Economic Basket Case Venezuela Wants to Join China-Led BRICS Coalition

BEIJING, Sept. 1, 2015-- Chinese President Xi Jinping, right, meets with Venezuelan Presid
Xinhua/Li Xueren via Getty Images

Venezuelan socialist dictator Nicolás Maduro said on Monday that he would like to join BRICS, the economic alliance between Brazil, Russia, India, China, and South Africa that will hold its next summit in Johannesburg, South Africa, in August.

“If we are asked whether Venezuela wants to be part of BRICS in the future, yes, we want to be a humble part of BRICS and keep pace with the changing geopolitical situation,” Maduro said at a joint press conference in Brasilia with Brazilian President Luiz Inacio Lula da Silva.

Brazilian President Luiz Inacio Lula da Silva bids farewell to Venezuelan President Nicolas Maduro after a luncheon at the Itamaraty Palace in Brasilia, Brazil, May 29, 2023. (Mateus Bonomi/Anadolu Agency via Getty Images)

Maduro hailed BRICS for drawing applications from over 30 prospective new members seeking “peace and cooperation.”

“Venezuela would like to be part of BRICS and accompany the construction of the new architecture, of the new geopolitics, of the new world that is already being born,” he said.

Lula, the anti-American leftist who unseated Jair Bolsonaro in October despite a history of corruption, enthusiastically endorsed Maduro’s application for membership and hoped BRICS might help to end a century of U.S. economic dominance.

“My dream is that we have a common currency so that our countries can do business without being dependent on the dollar,” Lula said.

“Only one country is currently in possession of a dollar printing press, and this country does whatever it wants with the dollar currency,” he said.

Brazilian President Luiz Inacio Lula da Silva and President Joe Biden walk along the West Colonnade to the Oval Office at the White House in Washington, Friday, February 10, 2023. (Andrew Caballero-Reynolds/Pool via AP)

Lula hoped BRICS might change that by developing its own medium of exchange, “just like the European Union emerged with the euro currency.”

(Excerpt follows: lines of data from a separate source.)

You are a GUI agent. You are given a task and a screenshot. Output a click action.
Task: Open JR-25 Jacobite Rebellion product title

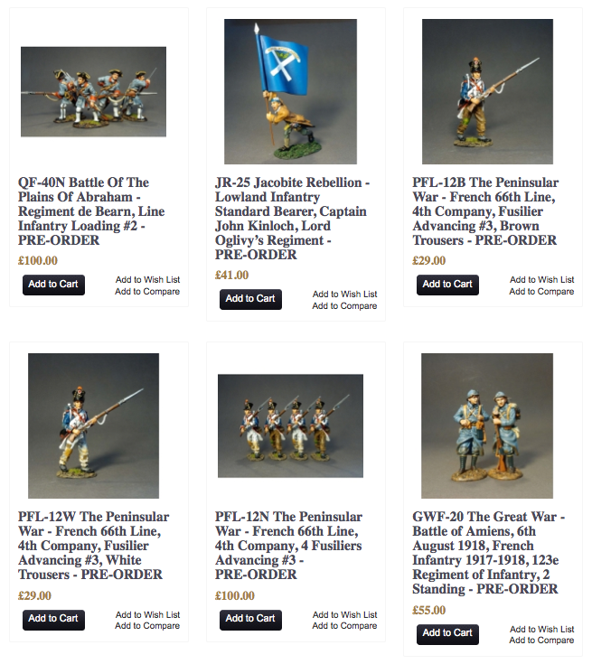pyautogui.click(x=293, y=218)
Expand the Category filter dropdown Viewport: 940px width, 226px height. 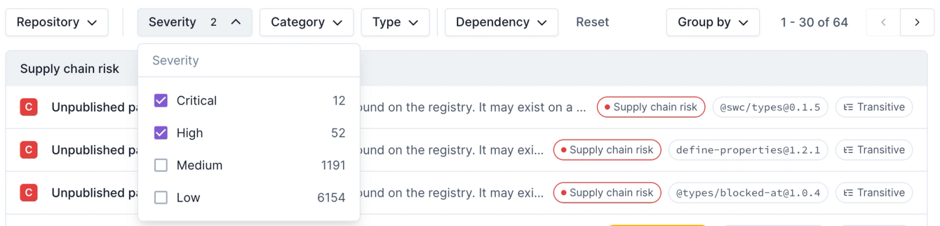coord(307,22)
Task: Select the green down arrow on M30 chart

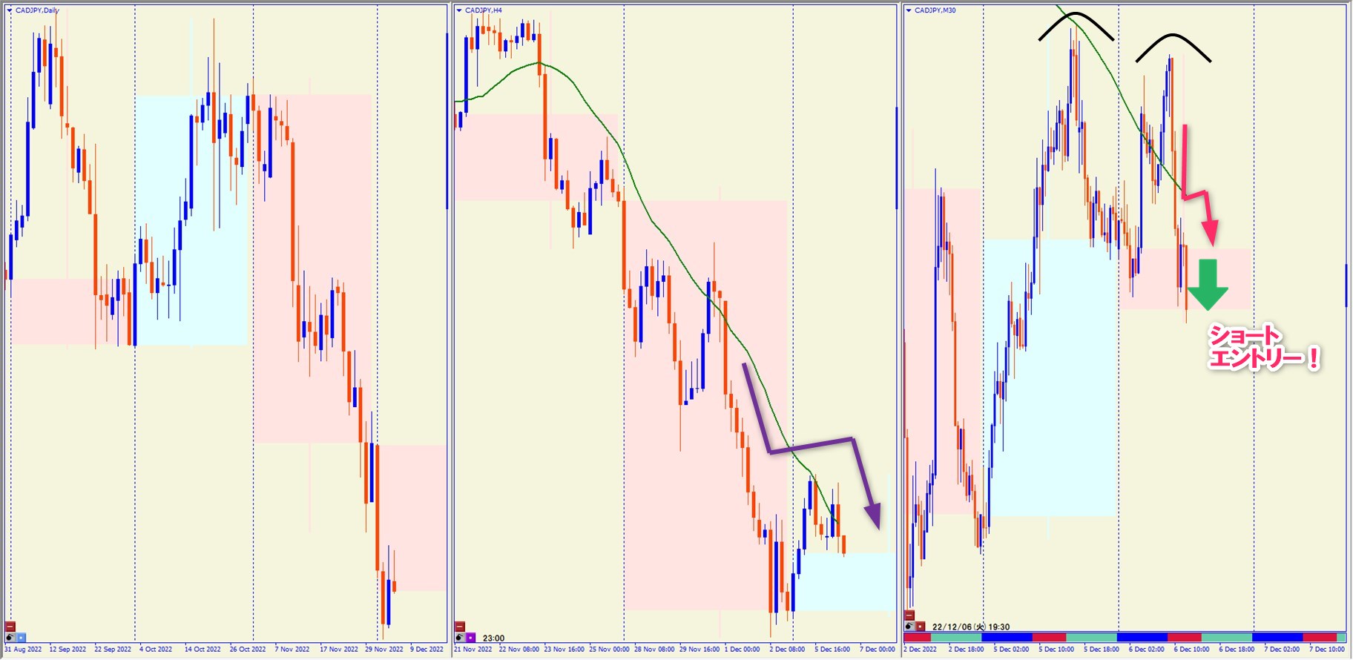Action: point(1208,285)
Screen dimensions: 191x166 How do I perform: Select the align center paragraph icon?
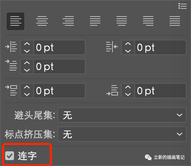[x=42, y=21]
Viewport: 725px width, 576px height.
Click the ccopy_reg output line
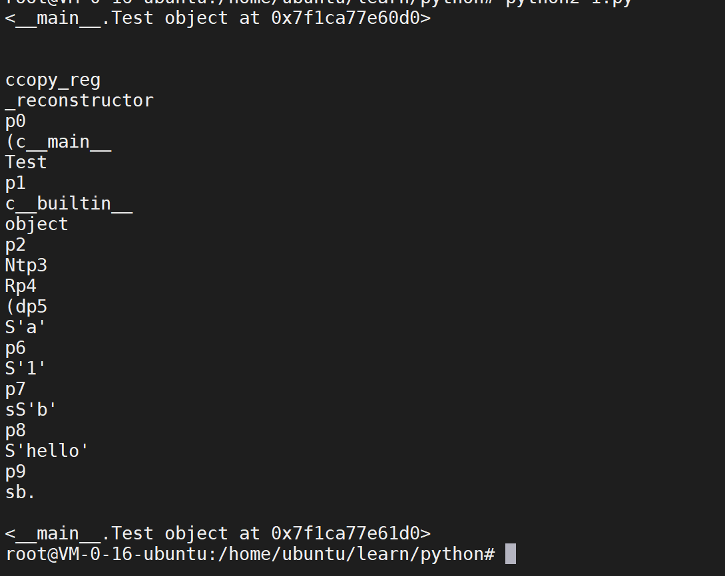[53, 80]
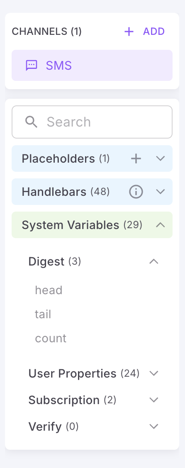This screenshot has width=185, height=468.
Task: Open the Handlebars info icon
Action: (136, 192)
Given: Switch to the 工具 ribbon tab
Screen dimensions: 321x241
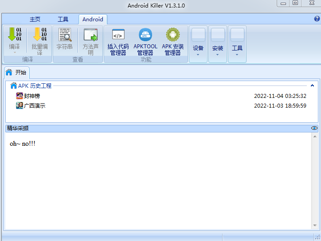Looking at the screenshot, I should pos(63,19).
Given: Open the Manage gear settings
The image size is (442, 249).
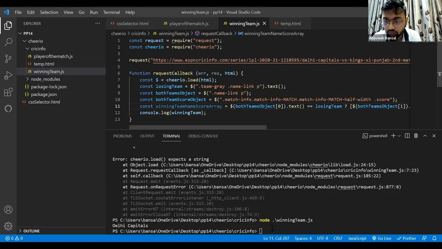Looking at the screenshot, I should point(8,226).
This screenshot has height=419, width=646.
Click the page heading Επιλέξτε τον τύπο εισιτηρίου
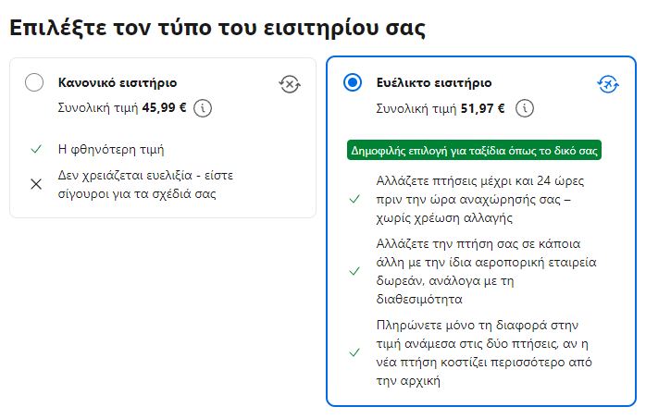pos(217,28)
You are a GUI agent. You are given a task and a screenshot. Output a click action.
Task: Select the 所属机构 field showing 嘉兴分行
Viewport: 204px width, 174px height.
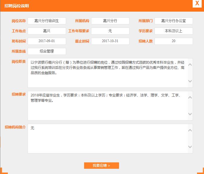tap(110, 21)
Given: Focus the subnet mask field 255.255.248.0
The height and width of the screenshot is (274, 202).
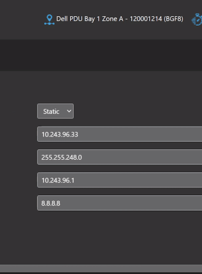Looking at the screenshot, I should point(120,157).
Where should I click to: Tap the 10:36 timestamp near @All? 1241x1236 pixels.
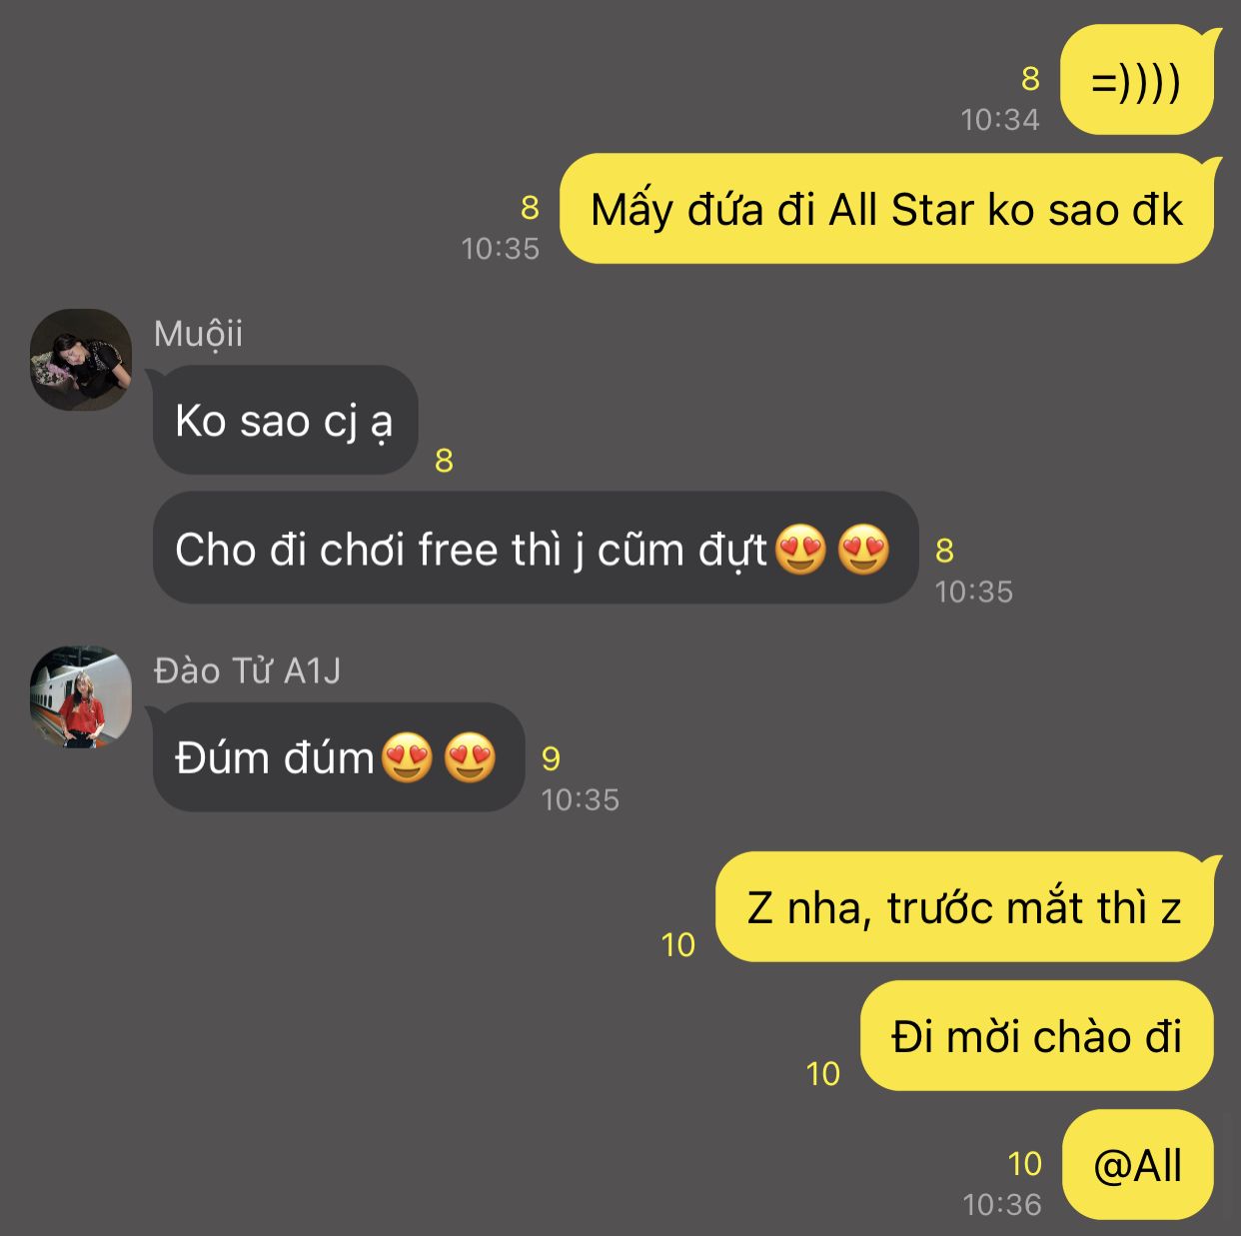(1002, 1205)
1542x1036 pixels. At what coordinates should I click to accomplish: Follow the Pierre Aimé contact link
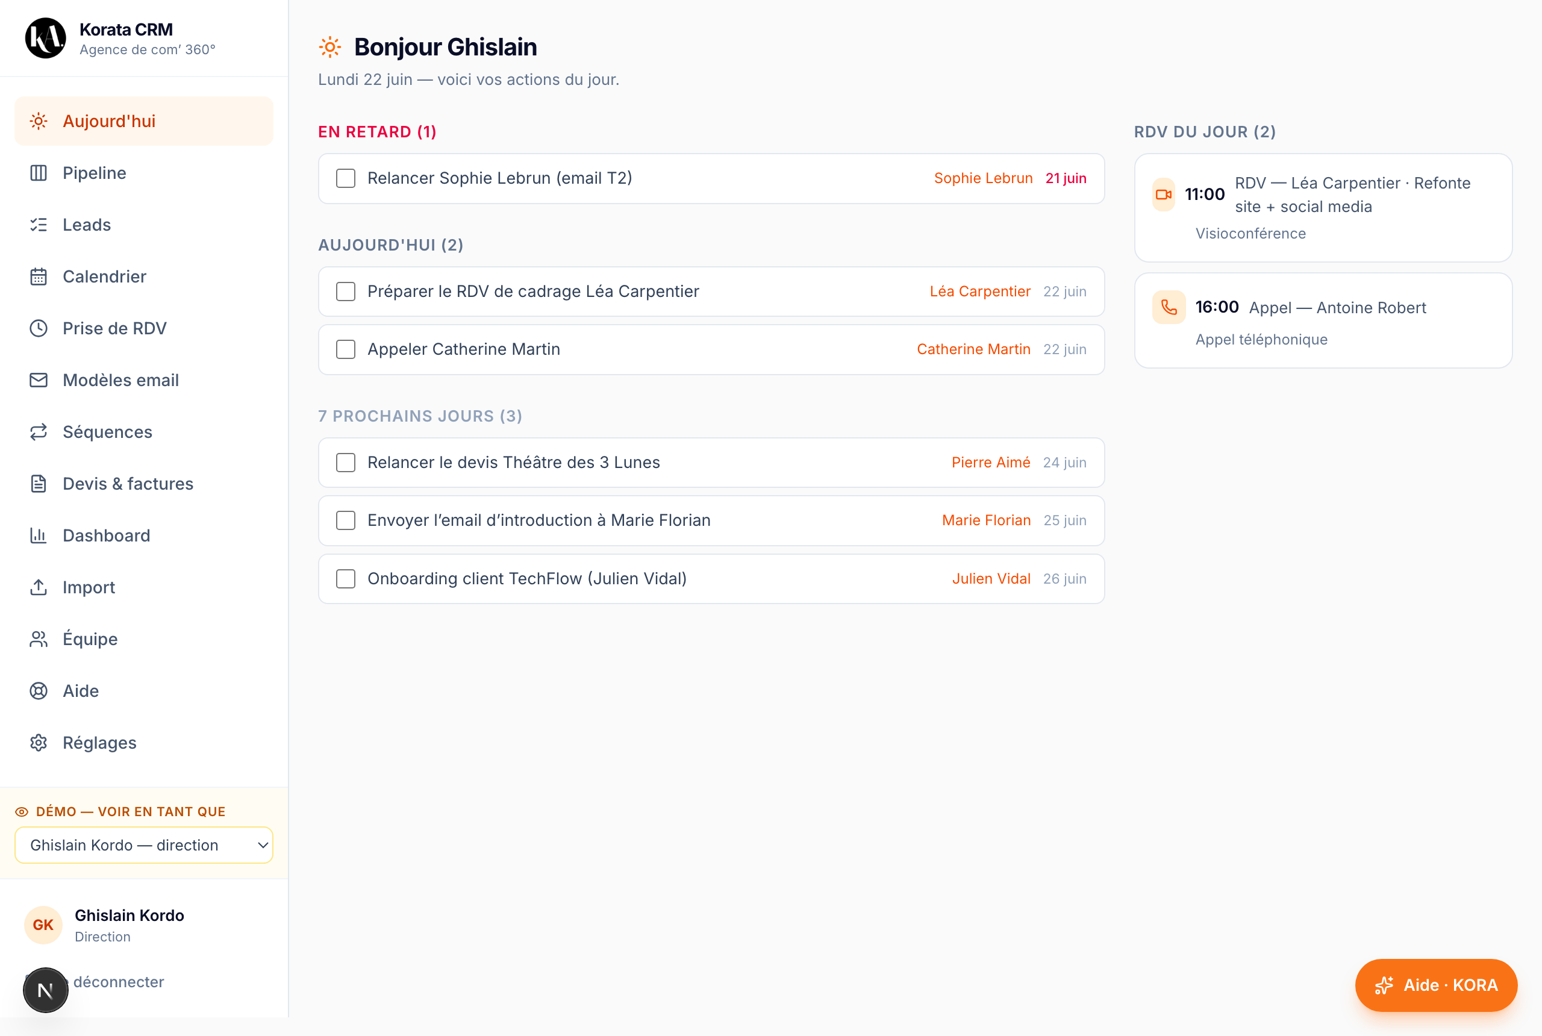point(990,463)
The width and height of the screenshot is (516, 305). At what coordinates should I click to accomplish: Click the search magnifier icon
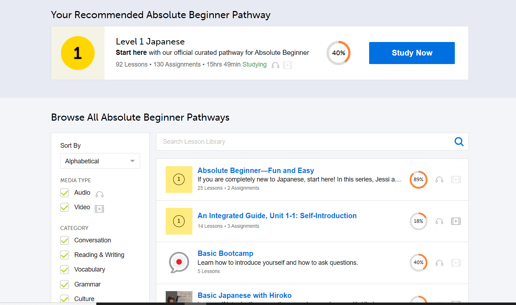pyautogui.click(x=459, y=142)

Maduro’s membership in BRICS might be problematic because his brutal regime is under heavy sanctions from the United States. Lula assailed those sanctions as “extremely exaggerated” and called on the U.S. to recognize Maduro as the legitimate ruler of Venezuela, even though he has never come close to allowing a free and fair election.

“I think it is really absurd that they deny that Maduro is president of Venezuela,” he said.

Maduro said he plans to ask the entire region of South America to demand the lifting of U.S. sanctions against his regime.

“We flatter the economic, financial, and monetary power of other nations from the North, but many of those we flatter condemn us to ostracism, to financial, economic, and monetary weakness forever,” Maduro said, repeating his common theme of blaming Venezuela’s economic woes on U.S. sanctions instead of his own policies.

Chinese President Xi Jinping hosts the 14th BRICS Summit via video link in Beijing, capital of China, June 23, 2022. Xi delivered remarks titled “Fostering High-quality Partnership and Embarking on a New Journey of BRICS Cooperation” at the summit. South African President Cyril Ramaphosa, Brazilian President Jair Bolsonaro, Russian President Vladimir Putin and Indian Prime Minister Narendra Modi attended the summit. (Li Tao/Xinhua via Getty Images)

“No, we have to build a new geopolitics, and that new geopolitics has fundamental components such as the union of South America,” he said, touting BRICS as an “advanced” version of such regional unity.

Lula blasted his predecessor Bolsonaro for banning Maduro from entering Brazil, a restriction Lula lifted soon after his own election.

“It’s hard to believe so many years went by with no dialogue with a neighbor with whom we share the Amazon region,” Lula said. “I hope that never again in the history of Brazil will we see ourselves in the situation of breaking relations with another country, as happened with Venezuela.”

Lula invited a dozen South American leaders to gather in Brasilia on Tuesday in an effort to revive the Union of South American Nations (UNASUR), his previous effort at creating a regional economic and political collective. Lula was president of Brazil once before, and in 2008 he brought several other left-wing leaders and tyrants together to sign a cooperation treaty, including Maduro’s equally thuggish predecessor Hugo Chavez. 

UNASUR failed as more conservative governments were elected in the South American countries that still allow their people to vote, but Lula touted Tuesday’s summit as the first meeting a revived UNASUR has held in ten years.

Maduro celebrated last Tuesday as the 15th anniversary of the Union of South American Nations treaty, portraying it as a turning point in regional history. “On a day like today, Commander Hugo Chavez advocated for the creation of UNASUR, taking as a basis the idea of the great homeland that our liberator Simon Bolivar expressed,” he said.